ドジャース・佐々木朗希は今後どのようなキャリアを歩むのだろうか。開幕第2戦に登板したものの荒削りで不安定な状態を露呈した。早くも一部では「メジャーで安定した投球を続けるには時間を要する」という声も出始めている。
「令和の怪物」佐々木は、3月19日にカブスとの東京シリーズ第2戦(東京ドーム)に登板、3回を投げ被安打1、3奪三振5四球、1失点の投球内容だった。
「メジャー初登板、日本での凱旋試合ということもあり、多大なプレッシャーがかかる状況。投球練習時から緊張が見て取れて非常に苦しんでいた。その中でも要所では指にかかった球もあり、結果的にチームを勝利に導いたのは良かった」(MLBアジア地区担当スカウト)
MLB公式戦とはいえ「お祭り」ムード満載の今シリーズ、国内では佐々木への賛辞も聞かれた。しかし、米国では登板直後から辛辣な意見が飛び交い、「とても不安定。ひどい投球だった」と『FOX Sports』ベン・バーランダー氏は自身SNS内で酷評したほどだった。
「調子が良くない時のロウキは制球を乱して走者を背負うこともあった。同じような状況を見ているので驚きはしないし、不調でも続投して勝ち星を得ることもあった。ドジャースは、『チームの勝利のため失点を重ねる前に降板させる』という判断だったのだろう」(ロッテ関係者)

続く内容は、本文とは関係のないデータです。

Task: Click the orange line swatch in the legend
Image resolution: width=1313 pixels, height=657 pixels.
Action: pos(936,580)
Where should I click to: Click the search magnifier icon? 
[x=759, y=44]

最速163キロを記録しながらも、3連続四球を与えるなど制球に苦しみ3回で56球を要した末の交代だった。前日に先発したカブス・今永昇太が4回で69球を投げ、無安打、無失点で降板したのとは印象は対照的だった。
「山本由伸(ドジャース)を含め、顔見せ登板の部分もあったが立場は異なる。山本と今永のローテーション入りは間違いないので、調整も兼ね球数もしくは回数が決まっていたはず。佐々木は内容次第では引っ張りたかっただろうが、内容が悪過ぎたので交代となったのだろう」(スポーツマネージメント会社担当者)
「常時160キロを超える真っ直ぐと消えるようなフォークボールは MLBクラス。高校時代は長い回と球数を投げていたこともあるのでスタミナも問題ない。グラウンド外を含めた環境への適応を学ぶ必要がある」(MLBアジア地区担当スカウト)

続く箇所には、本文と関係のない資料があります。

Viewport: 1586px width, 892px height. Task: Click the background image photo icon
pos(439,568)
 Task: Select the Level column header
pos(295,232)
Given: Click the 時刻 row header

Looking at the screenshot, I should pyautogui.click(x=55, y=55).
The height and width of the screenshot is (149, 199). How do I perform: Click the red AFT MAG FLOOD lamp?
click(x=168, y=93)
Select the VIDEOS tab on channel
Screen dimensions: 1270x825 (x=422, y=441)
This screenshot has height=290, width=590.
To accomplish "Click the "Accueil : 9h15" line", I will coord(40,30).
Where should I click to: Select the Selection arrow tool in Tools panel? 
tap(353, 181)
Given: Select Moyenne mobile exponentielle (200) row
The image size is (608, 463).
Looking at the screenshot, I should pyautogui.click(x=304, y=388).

岩手・大船渡高時代の決勝での登板回避や、プロ入り後の「過保護」にも見える育成方法等、「ガラスのエース」という声も聞こえる。
「地方高校から上京して、プロ入り後は徹底的に守られてきた。マウンド上の強気な姿と異なり、寂しがりやの面があり、周囲に対しても必要以上に気を遣ってしまう。米球界は妬みやジェラシーも激しいと聞くので心配です」(ロッテ関係者)
「英語や文化が理解できるようになると、相手球団やファンからの容赦ない口撃も耳に入る。昭和時代のNPBはヤジや誹謗中傷も激しかったが、今はネット上以外では皆無に等しい。グラウンド外の打たれ強さを備えることも生き抜くための武器になる」(スポーツマネージメント会社担当者)

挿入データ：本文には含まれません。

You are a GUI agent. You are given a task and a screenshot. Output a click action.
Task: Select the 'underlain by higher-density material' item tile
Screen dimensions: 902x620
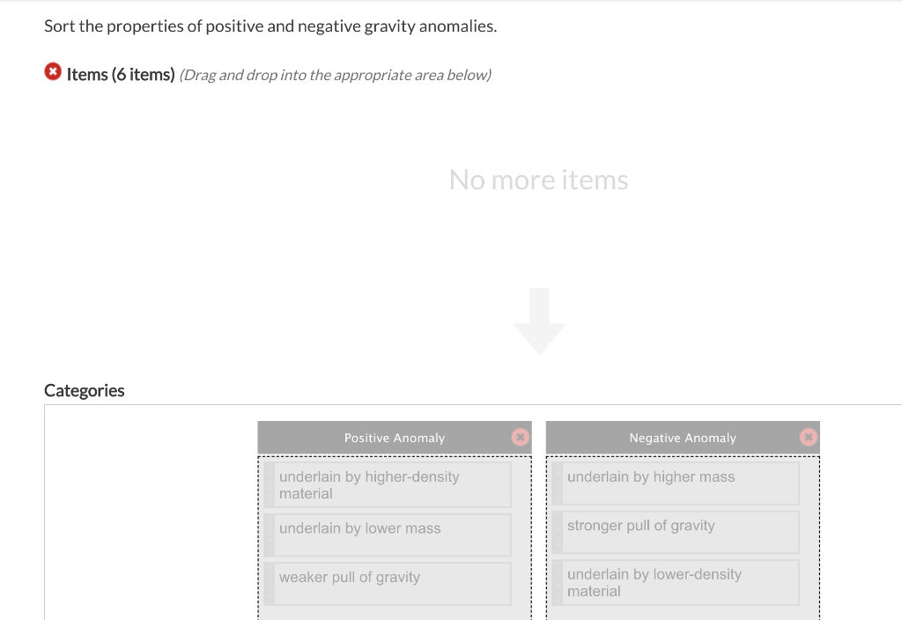392,484
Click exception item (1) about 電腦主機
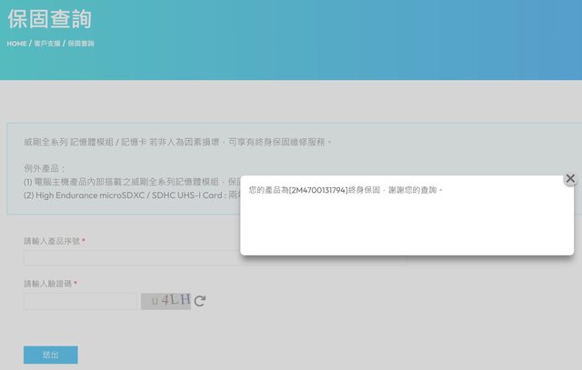The height and width of the screenshot is (370, 582). 127,182
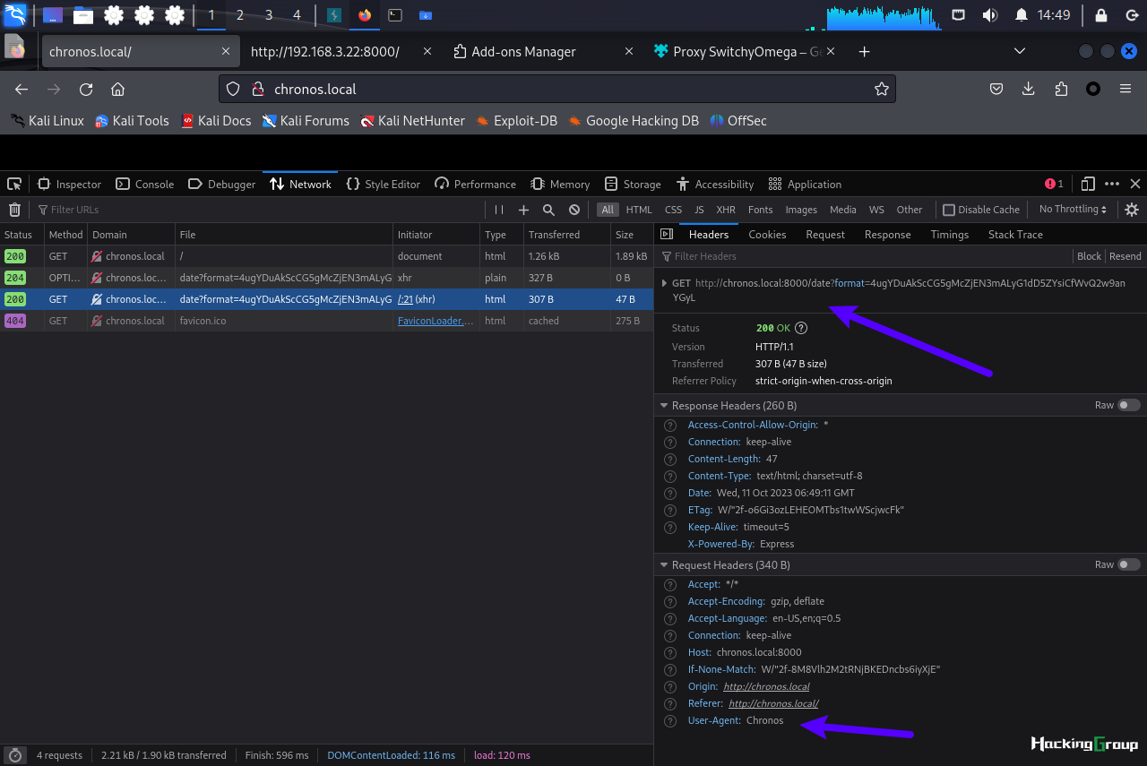Open the request blocking icon
1147x766 pixels.
(x=574, y=210)
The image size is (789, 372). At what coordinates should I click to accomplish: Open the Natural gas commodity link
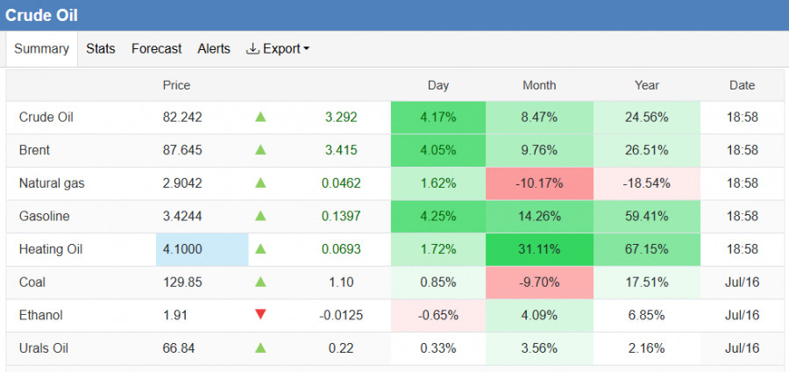(x=52, y=183)
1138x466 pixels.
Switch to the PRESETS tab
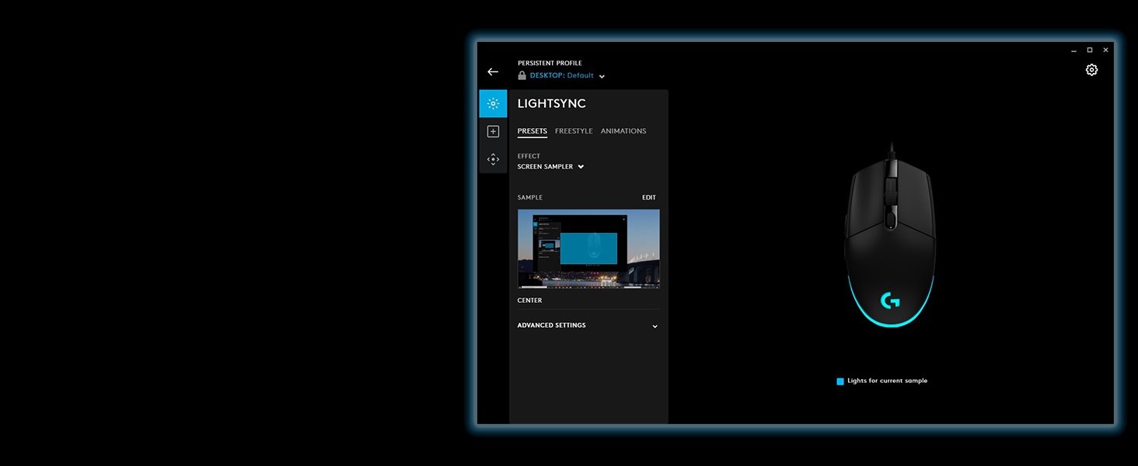[532, 131]
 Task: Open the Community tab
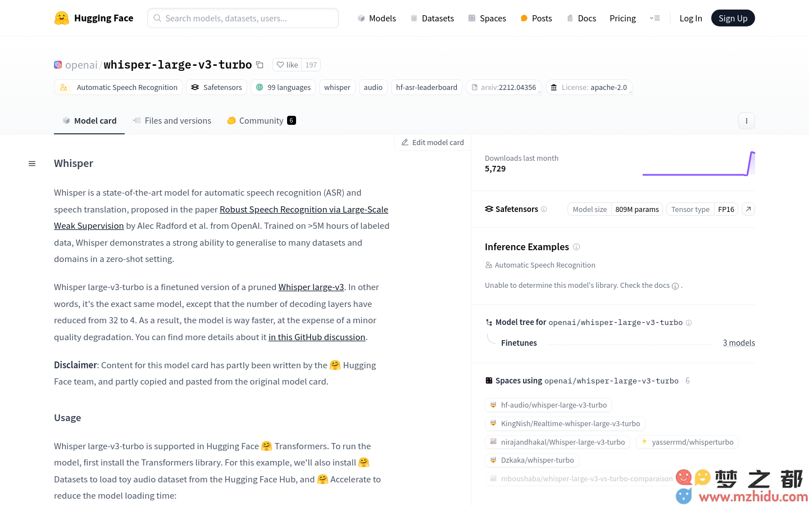pos(261,121)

米国で成功を収めるためには、「投手としての技術を磨き、パフォーマンス発揮のためのコンディショニング」は必要条件。「グラウンド内外でタフに生き抜くこと」がある意味、最も重要となる。
「ロッテに対して自らの意思を貫き通し、周囲の批判にも挫けず渡米した強固なメンタルで乗り越えて欲しい」(MLBアジア地区担当スカウト) 開幕戦では山本が今季初勝利を挙げ、第2戦では大谷の第1号本塁打が飛び出した。ファンや関係者は大喜びで東京シリーズは大成功に終わったが、佐々木の課題も露呈した。ここからが正念場。さらなるレベルアップを果たさなければメジャーでの活躍は簡単なものではない。
状況によっては、もう一度マイナーから“鍛えなおす”べきという見方も。「投手としての能力に関しては素晴らしいものがあり、マイナーで学ぶべきものもあるはず」(MLBアジア地区担当スカウト)と、改めて下から這い上がることに意味があるという声もある。
「ああ見えて相当な負けず嫌いで頑固者ですから、心配ないですよ」(ロッテ関係者)という言葉を信じたい。移籍をめぐる経緯でアンチも増やした形になってしまったが、結果を残し続ければ誰もが掌返しで応援するはず。
ここから先、米国でどういった成長曲線を描くのだろうか……。“令和の怪物”が本土アメリカでドジャーブルーのユニフォームを着て活躍する姿を期待したい。